PA 168 enters the borough of New Beaver in Lawrence County and becomes an unnamed road that heads through farmland and woodland with some homes, curving north-northeast and passing over I-76 (Pennsylvania Turnpike). The road heads north through more agricultural areas with some woods and residences, heading into North Beaver Township. Here, the route becomes Galilee Road and turns northeast, coming to an interchange with I-376, becoming a divided highway at this point. PA 168 becomes undivided again and heads east through wooded areas with some homes, reaching another intersection with PA 18. At this point, the route briefly turns south onto PA 18 before heading east on Wampum Road, crossing under Norfolk Southern's Youngstown Line. PA 168 curves southeast and turns northeast onto Galilee Road in Moravia, passing through fields and woods with some homes. The road crosses the Beaver River into Taylor Township and runs through woodland with some residences as it passes through East Moravia. The route turns east onto 3rd Street and passes over CSX's Pittsburgh Subdivision and P&W Subdivision railroad lines, running through woods. PA 168 turns north onto Center Avenue and passes homes in the community of West Pittsburg. The road heads into wooded areas with some residences and passes to the east of CSX's New Castle Yard. The route heads farther east from the railroad tracks and becomes West Pittsburg Road, widening into a four-lane divided highway as it comes to an interchange with the US 422 freeway. Past this, PA 168 turns northeast and becomes a two-lane undivided road again, running through more woods. The route heads into residential areas and turns north onto Moravia Street, crossing into the city of New Castle.

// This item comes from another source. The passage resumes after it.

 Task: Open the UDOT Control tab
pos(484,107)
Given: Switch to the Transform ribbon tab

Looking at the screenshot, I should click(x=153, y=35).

Here, the route continues north to an intersection with PA 18/PA 108. At this point, PA 18 and PA 108 turn north to follow PA 168 on Moravia Street, passing more industry with some businesses. The road crosses two New Castle Industrial Railroad lines and becomes South Jefferson Street. PA 108 and PA 168 split from PA 18 by turning northeast onto four-lane undivided South Croton Avenue, passing between the Neshannock Creek to the northwest and industrial areas to the southeast. The road crosses US 422 Business and continues to an intersection with the northern terminus of PA 65. PA 108/PA 168 becomes North Croton Avenue and runs between the creek to the northwest and woods and homes to the southeast. The two routes turn away from the creek and head northeast through residential areas with some businesses. The road curves more to the east, with PA 168 splitting from PA 108 by heading northeast on Eastbrook Road. The route crosses into Hickory Township and heads through areas of homes and farms with some woods. The road heads through more farmland and woodland with some residences, curving east and passing through East Brook. PA 168 turns northeast again and becomes Eastbrook Volant Road, intersecting the northern terminus of PA 388. Here, the road curves north and runs through more agricultural areas with some woods and homes. The route intersects PA 956 immediately before crossing into Wilmington Township. PA 168 continues north-northeast through rural areas in northern Lawrence County that are home to an Amish community, crossing into Washington Township, becoming unnamed and coming to its northern terminus at an intersection with PA 208 in the borough of Volant.

==History==

===Northern terminus===
The segment of PA 168 north of the Ohio River originally started north then turned eastbound in Ohioville to its northern terminus at PA 68 in Beaver. In 1936, this was changed to continue north past Ohioville, allowing PA 168 to extend up through New Castle/Lawrence County and to its new northern terminus at PA 208 in Leesburg/Mercer County. In 1959, nearby PA 278 was decommissioned and replaced as a realignment of PA 208; thus, PA 168 and PA 208 ran concurrent for the former's last three miles. By 1970, PA 168's northern terminus was truncated to its current location at the PA 208 junction in Volant/Lawrence County.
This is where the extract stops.